- [THE REQUEST]:
Arrange every line of the data below as a numbered list, omitting any blank lines. Leave the pictures out of your answer.

:: EXTRACTED DATA ::

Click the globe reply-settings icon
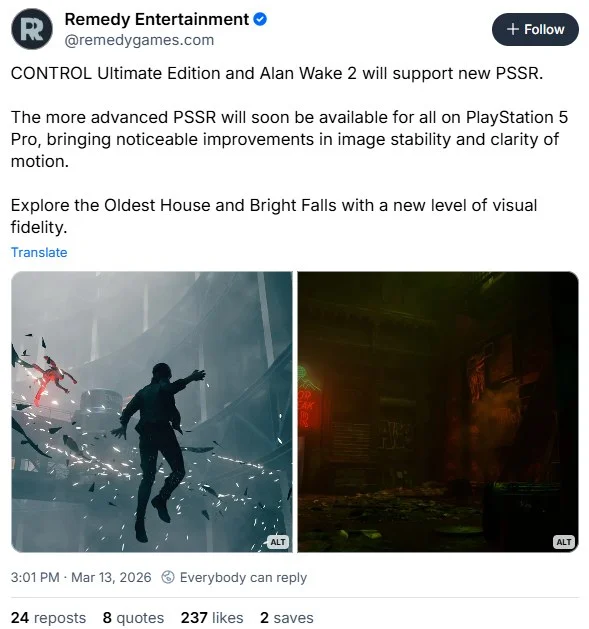This screenshot has width=589, height=629. [168, 577]
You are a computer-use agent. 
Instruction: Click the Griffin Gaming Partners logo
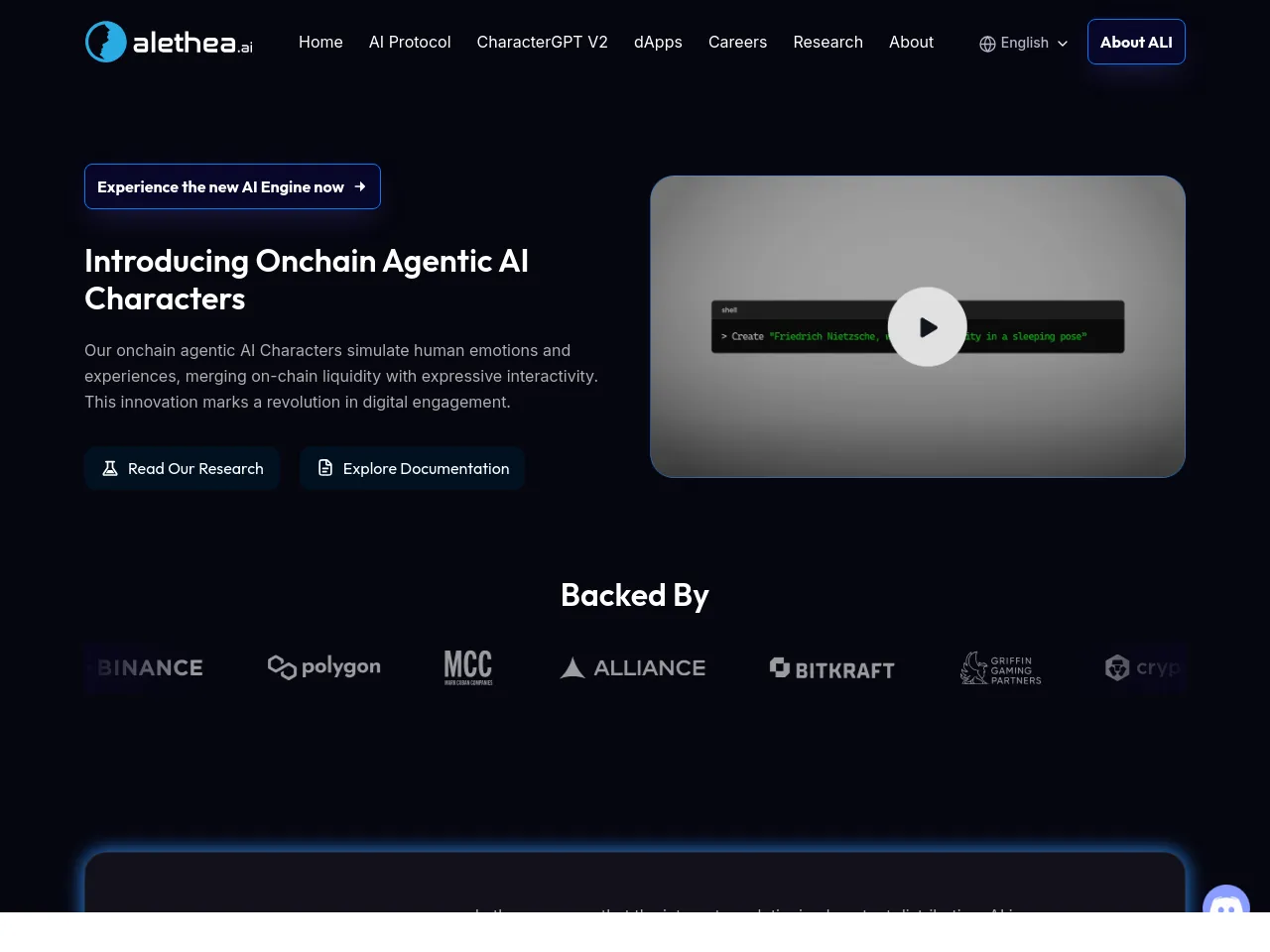click(x=1001, y=669)
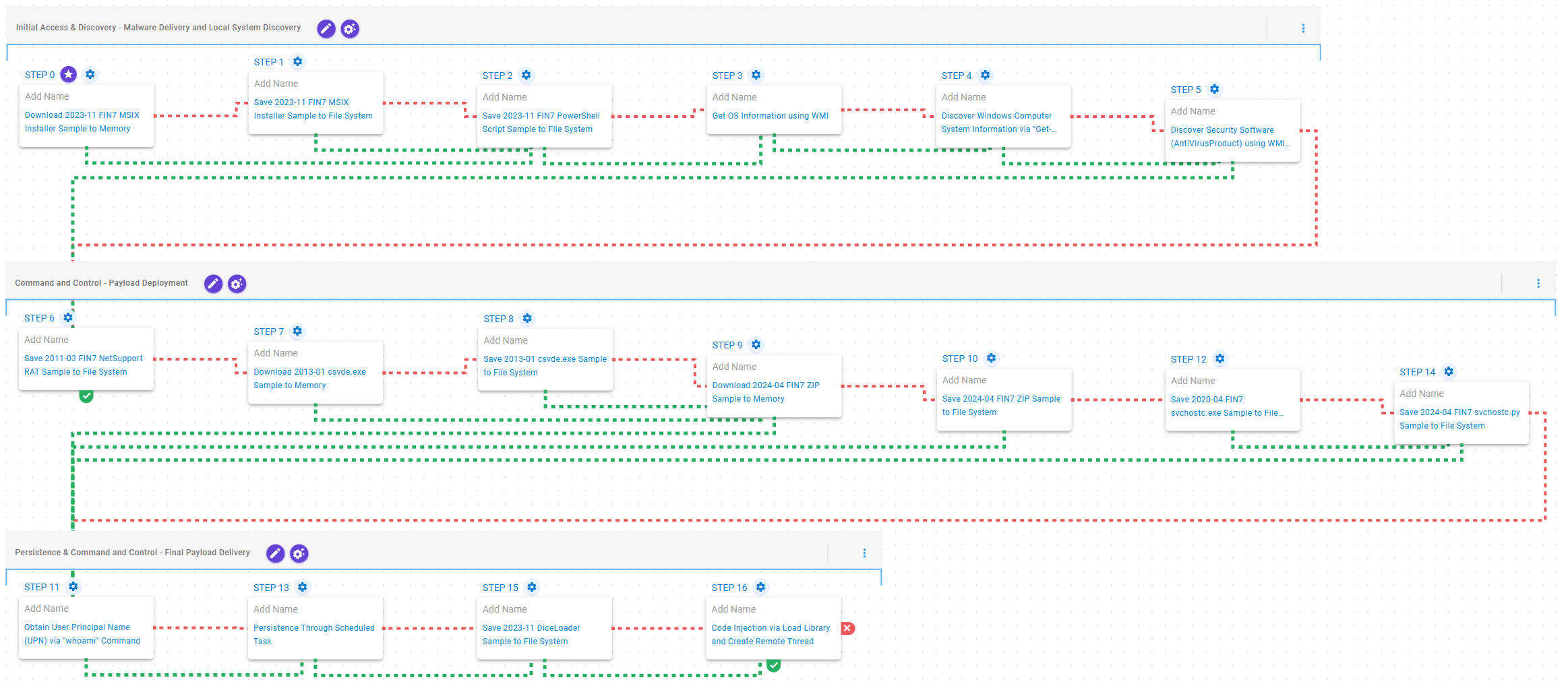Screen dimensions: 1568x686
Task: Select the STEP 12 label
Action: pyautogui.click(x=1188, y=359)
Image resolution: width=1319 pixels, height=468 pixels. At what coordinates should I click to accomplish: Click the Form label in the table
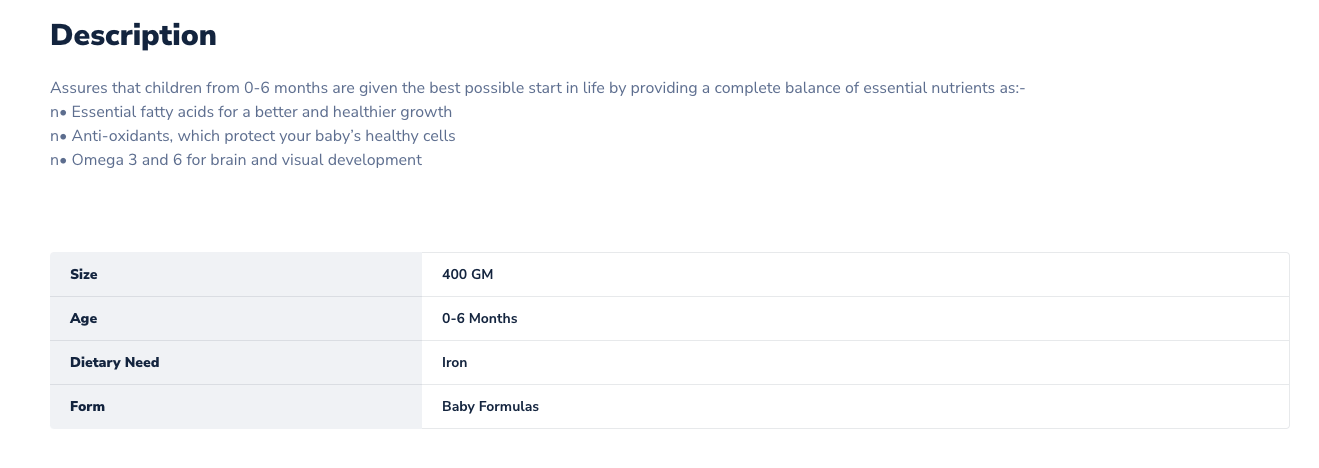click(x=87, y=407)
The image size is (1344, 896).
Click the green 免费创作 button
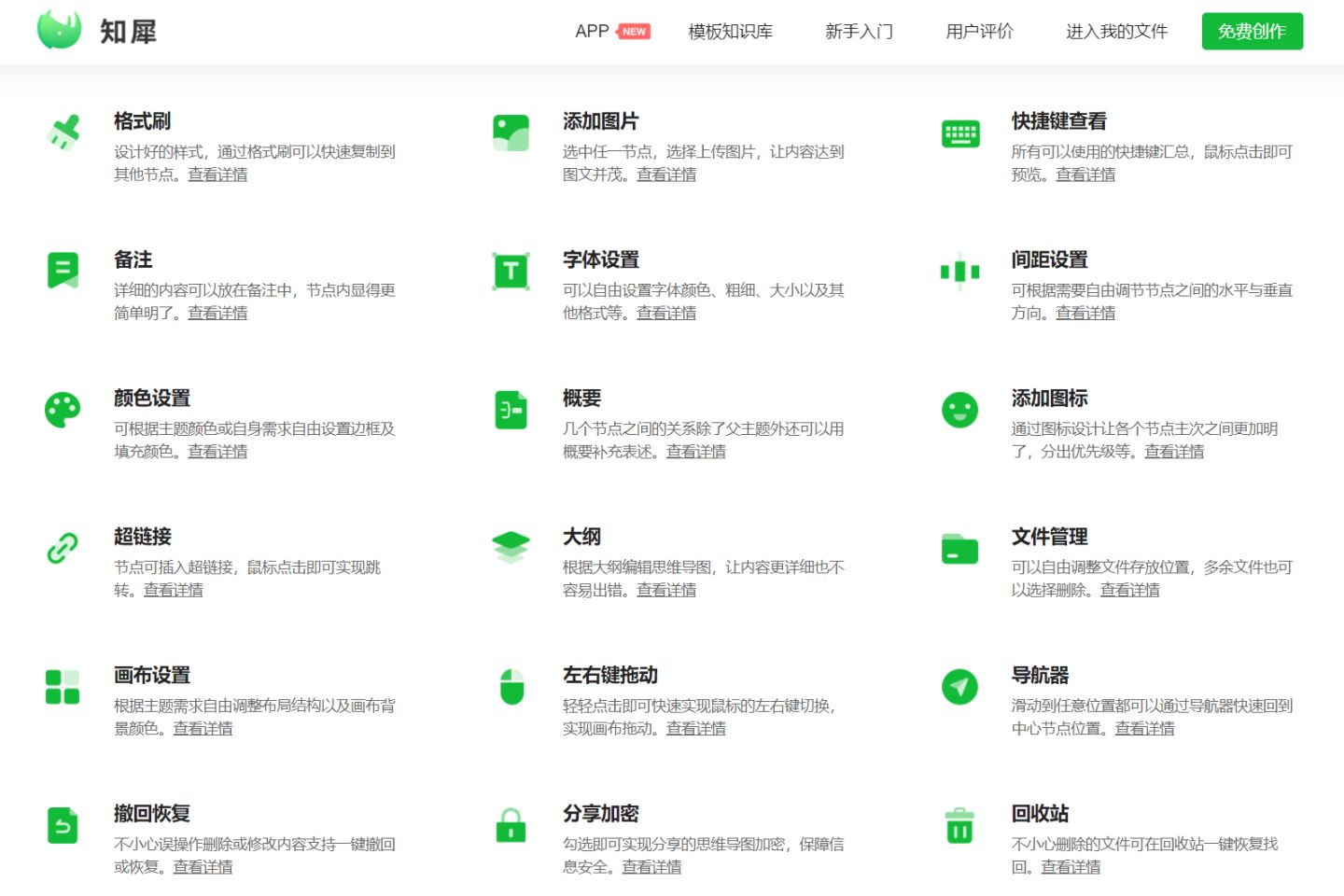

:::

- [EXERCISE OUTPUT]:
1. Click the globe reply-settings icon
2. This screenshot has width=589, height=629. [168, 577]
3. You are a computer-use agent. 
4. Instruction: Click the Griffin Gaming Partners logo
5. click(x=1001, y=669)
6. Screen dimensions: 1568x686
7. Task: Select the STEP 12 label
8. Action: pyautogui.click(x=1188, y=359)
9. Image resolution: width=1319 pixels, height=468 pixels. At what coordinates should I click to accomplish: Click the Form label in the table
10. click(x=87, y=407)
11. The image size is (1344, 896).
12. Click the green 免费创作 button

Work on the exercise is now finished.